The aggressive, deceitful, and indeed unstable Denise was given an appropriately edgy performance by Angie Scheel.  Her habit of dropping her chin and raising her shoulders when angry gave me the feeling that she might launch into a football tackle against her opposition at any moment.  A little more variety in the use of the voice, with more raising and lowering of the vocal energy, would give this character even more believable (and therefore threatening) presence on stage.

Scheel then found some fine shades of emotion during the monologue at the end of the play, giving us an even clearer insight into her tortuous and tormented reactions to the hand she had to play.

Jen Tilston presented the prim and proper social worker, Helen, as a walking, talking social-work textbook -- which is the way the part is written.  Even her loss of temper with Denise seemed almost cold and calculated.  The transformation after her accident was startling, but appropriate too, as the almost robotic exterior cracked to reveal the human being hiding inside.  While she played the wooziness of this scene very well, there was one moment when she briefly recovered her full vocal and physical energy for a few seconds before lapsing back into a stupor -- a minor oops.

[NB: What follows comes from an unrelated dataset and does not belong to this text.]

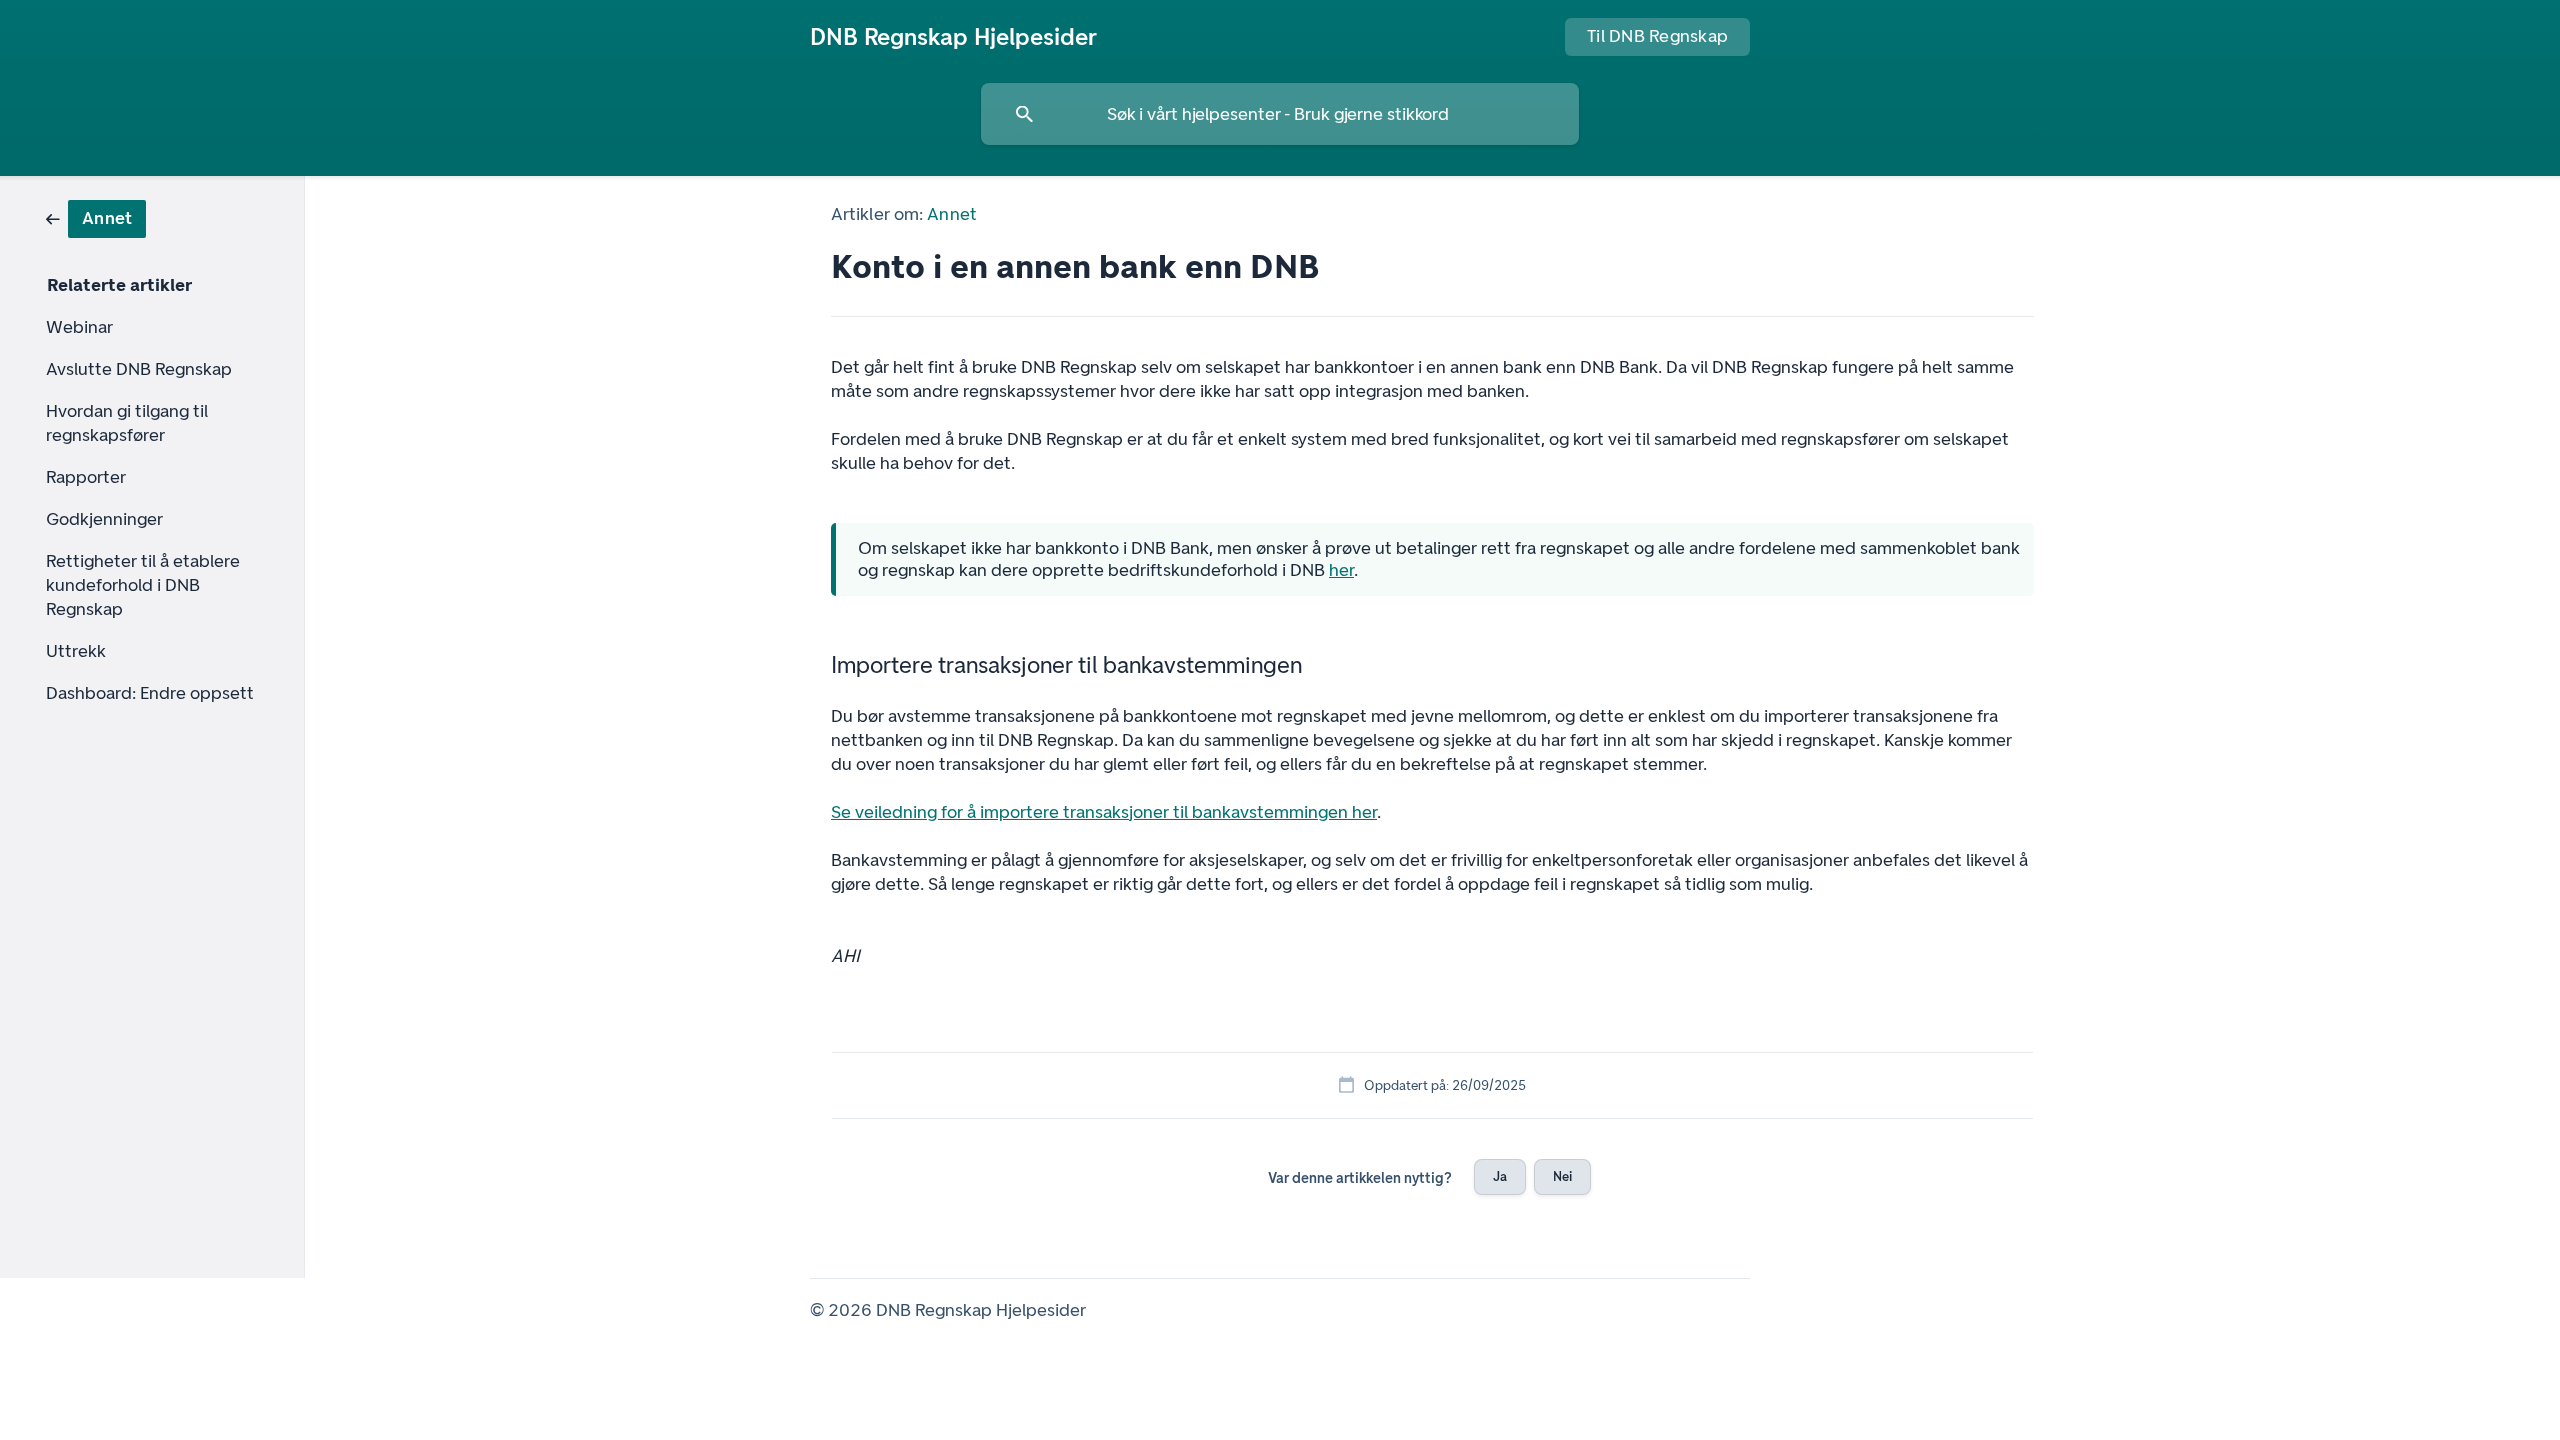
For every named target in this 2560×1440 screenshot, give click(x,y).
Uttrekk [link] (76, 651)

Mike Boivin took an interesting tack in performing the role of Phillie -- switching back and forth between an almost mechanistic approach and an enthusiastic one, according to his moods.  His vacuum cleaner scene was one of the comic highlights of the show.

Director and actors created some memorable and entertaining stage pictures at different points in the play, and the story came across as clearly as all the f-bombs.

Overall, I give this company full credit for presenting this show with warmth and humanity enough to make me (almost) care about the characters at the end of the evening.  That's much more than either of the previous Walker plays I have seen have been able to achieve.